Go through the listing below and output exactly the line with "Como o eSocial", the line with "SST (331, 949)", and each line between; omit the rest.

** Opening The input block **

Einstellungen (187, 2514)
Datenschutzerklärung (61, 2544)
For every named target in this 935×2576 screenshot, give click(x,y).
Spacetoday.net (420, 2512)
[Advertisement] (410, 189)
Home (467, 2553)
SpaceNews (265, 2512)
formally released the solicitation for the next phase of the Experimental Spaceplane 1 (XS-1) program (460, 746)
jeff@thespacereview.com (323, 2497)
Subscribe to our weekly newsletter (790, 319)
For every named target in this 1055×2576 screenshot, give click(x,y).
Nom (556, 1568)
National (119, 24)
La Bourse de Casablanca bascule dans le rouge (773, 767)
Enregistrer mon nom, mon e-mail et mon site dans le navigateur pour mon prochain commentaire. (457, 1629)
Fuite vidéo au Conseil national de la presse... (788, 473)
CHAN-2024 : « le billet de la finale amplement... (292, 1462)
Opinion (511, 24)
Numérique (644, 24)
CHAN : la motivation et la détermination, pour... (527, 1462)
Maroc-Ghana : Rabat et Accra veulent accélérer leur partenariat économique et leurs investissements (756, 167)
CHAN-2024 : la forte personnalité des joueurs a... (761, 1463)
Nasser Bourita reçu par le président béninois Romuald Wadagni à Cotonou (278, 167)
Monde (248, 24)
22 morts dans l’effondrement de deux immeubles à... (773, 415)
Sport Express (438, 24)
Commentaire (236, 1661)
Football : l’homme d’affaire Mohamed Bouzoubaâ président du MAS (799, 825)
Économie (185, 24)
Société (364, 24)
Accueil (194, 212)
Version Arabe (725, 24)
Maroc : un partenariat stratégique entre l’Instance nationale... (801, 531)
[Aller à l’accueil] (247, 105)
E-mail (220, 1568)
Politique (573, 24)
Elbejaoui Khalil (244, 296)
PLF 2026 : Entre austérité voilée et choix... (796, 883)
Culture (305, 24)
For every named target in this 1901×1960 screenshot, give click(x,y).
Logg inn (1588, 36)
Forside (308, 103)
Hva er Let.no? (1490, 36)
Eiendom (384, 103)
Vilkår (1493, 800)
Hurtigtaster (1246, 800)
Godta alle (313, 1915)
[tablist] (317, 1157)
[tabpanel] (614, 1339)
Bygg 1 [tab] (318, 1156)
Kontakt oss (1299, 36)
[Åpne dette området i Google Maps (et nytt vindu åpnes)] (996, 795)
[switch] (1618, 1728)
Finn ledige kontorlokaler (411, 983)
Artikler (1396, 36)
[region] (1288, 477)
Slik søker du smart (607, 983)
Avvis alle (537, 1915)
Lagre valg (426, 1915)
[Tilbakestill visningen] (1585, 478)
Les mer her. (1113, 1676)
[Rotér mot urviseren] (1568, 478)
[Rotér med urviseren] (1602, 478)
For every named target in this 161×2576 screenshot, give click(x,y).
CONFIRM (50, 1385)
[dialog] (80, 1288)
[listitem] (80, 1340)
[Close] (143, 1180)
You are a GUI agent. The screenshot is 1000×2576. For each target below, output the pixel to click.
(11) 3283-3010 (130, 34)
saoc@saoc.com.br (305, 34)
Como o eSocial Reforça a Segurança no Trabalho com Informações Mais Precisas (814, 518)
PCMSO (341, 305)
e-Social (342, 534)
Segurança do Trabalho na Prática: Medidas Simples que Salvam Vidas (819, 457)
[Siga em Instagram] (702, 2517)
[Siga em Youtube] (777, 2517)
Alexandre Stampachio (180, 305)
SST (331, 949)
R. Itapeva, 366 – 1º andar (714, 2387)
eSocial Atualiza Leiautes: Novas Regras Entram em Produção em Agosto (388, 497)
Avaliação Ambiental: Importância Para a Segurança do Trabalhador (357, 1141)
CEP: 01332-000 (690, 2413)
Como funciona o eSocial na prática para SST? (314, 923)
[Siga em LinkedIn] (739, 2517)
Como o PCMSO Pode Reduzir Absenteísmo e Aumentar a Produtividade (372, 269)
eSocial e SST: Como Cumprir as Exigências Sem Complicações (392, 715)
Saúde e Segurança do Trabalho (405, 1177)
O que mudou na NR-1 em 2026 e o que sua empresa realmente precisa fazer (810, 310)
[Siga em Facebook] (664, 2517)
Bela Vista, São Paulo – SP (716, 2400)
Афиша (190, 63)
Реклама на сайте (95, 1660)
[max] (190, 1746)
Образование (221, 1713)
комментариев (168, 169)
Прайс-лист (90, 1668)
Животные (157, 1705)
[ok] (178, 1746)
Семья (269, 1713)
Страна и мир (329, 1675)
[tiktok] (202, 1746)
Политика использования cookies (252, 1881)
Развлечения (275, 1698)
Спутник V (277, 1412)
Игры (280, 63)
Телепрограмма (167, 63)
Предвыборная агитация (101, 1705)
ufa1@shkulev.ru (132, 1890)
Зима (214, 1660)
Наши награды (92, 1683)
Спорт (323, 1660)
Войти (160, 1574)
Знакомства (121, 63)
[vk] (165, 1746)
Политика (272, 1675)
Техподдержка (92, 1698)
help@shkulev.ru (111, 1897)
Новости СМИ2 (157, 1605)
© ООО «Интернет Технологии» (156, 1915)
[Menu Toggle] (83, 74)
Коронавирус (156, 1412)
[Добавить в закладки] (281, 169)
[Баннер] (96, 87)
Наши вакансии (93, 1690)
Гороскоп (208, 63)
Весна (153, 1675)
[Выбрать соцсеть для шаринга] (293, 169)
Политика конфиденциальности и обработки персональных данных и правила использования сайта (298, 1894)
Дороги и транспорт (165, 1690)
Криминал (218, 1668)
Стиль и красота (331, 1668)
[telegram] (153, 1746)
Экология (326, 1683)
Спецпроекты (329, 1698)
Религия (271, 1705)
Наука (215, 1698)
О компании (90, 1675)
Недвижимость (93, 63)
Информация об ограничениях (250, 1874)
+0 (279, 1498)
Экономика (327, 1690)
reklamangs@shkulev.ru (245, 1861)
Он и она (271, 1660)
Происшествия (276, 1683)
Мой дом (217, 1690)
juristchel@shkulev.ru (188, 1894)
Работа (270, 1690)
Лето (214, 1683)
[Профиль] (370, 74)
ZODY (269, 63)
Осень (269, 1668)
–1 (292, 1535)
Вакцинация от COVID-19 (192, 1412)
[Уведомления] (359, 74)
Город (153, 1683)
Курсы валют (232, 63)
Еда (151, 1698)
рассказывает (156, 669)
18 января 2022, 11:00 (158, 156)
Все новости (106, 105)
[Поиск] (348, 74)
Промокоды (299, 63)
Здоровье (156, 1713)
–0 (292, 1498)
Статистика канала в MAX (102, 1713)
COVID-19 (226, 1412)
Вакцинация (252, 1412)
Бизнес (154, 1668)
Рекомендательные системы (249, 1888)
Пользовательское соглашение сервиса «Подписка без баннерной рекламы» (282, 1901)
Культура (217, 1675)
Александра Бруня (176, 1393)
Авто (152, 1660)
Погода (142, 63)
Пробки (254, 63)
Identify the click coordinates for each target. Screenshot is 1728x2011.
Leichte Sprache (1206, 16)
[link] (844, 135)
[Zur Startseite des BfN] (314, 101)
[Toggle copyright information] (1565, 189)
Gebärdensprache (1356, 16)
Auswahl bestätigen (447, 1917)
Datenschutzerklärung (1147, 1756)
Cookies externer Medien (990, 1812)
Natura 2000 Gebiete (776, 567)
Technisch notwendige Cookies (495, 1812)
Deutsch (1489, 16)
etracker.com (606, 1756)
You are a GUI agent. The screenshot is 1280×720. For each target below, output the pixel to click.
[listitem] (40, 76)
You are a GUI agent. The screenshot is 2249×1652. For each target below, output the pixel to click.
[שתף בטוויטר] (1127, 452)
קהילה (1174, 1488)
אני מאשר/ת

** Closing The input block **

#### [Finished task]
Como o eSocial Reforça a Segurança no Trabalho com Informações Mais Precisas (814, 518)
PCMSO (341, 305)
e-Social (342, 534)
Segurança do Trabalho na Prática: Medidas Simples que Salvam Vidas (819, 457)
[Siga em Instagram] (702, 2517)
[Siga em Youtube] (777, 2517)
Alexandre Stampachio (180, 305)
SST (331, 949)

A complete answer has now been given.